Macro Outlook

25 September 2024

Commodity-linked currencies surged on Tuesday, driven by a sharp rise in oil and metal prices following China’s largest stimulus package since the pandemic. The Australian, New Zealand, and Canadian dollars all rallied, benefiting from renewed demand for commodities. China’s central bank stimulus is seen as a potential catalyst for increased demand, particularly in oil and metals, boosting commodity currencies.

U.S. Dollar Softens as Consumer Confidence Dips

The U.S. dollar weakened, reflected by a drop in the dollar index, as U.S. consumer confidence fell to its lowest level in three years. This, combined with dovish sentiment from Federal Reserve officials, led to a steepening of the U.S. Treasury yield curve. Expectations for a more cautious monetary policy path from the Fed further weighed on the dollar.

Optimism from Germany and the UK Central Banks

Despite a disappointing Ifo index, Bundesbank President Joachim Nagel expressed optimism about Germany’s economic recovery, stating that inflationary pressures and high interest rates were likely temporary challenges. Meanwhile, Bank of England Governor Andrew Bailey indicated a gradual approach to rate cuts, suggesting confidence in stabilizing inflation near target levels as the UK economy improves.

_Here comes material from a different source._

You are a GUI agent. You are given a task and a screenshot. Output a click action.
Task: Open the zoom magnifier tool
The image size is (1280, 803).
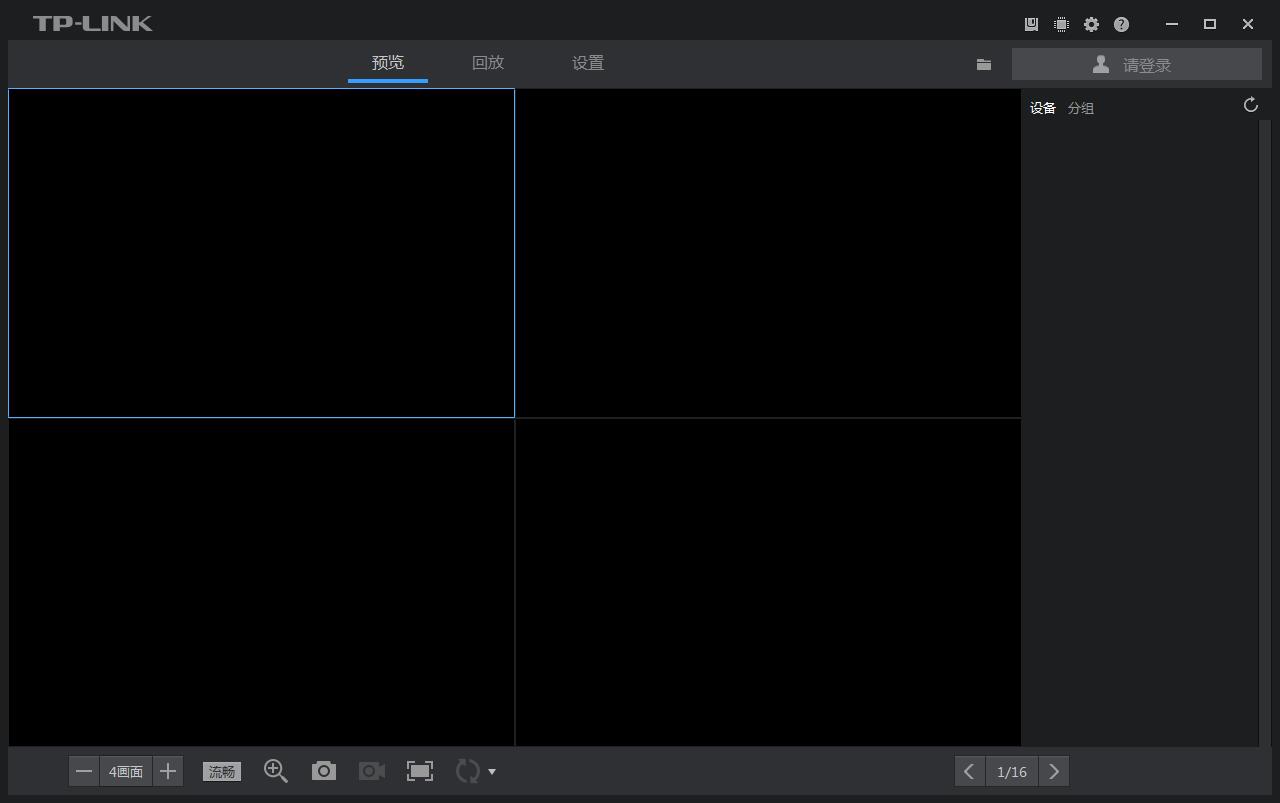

Central Bank Stimulus and Inflation Trends Shape Market Outlook

Global Stimulus Measures Expected as Inflation Pressures Ease

Looking ahead, the market anticipates further stimulus measures from central banks worldwide to support slowing global growth. China’s stimulus package is expected to revive demand for commodities, keeping oil and metals prices elevated and providing continued support for commodity currencies like the Australian, New Zealand, and Canadian dollars. Meanwhile, dovish comments from Federal Reserve and Bank of England officials contribute to expectations of gradual easing in monetary policy.

Geopolitical Risks and Safe-Haven Assets

Investors remain cautious about rising geopolitical risks, particularly in the Middle East, which could influence shifts toward safe-haven assets. While risk sentiment has improved for now, these tensions could prompt renewed demand for assets like gold, limiting gains in riskier currencies.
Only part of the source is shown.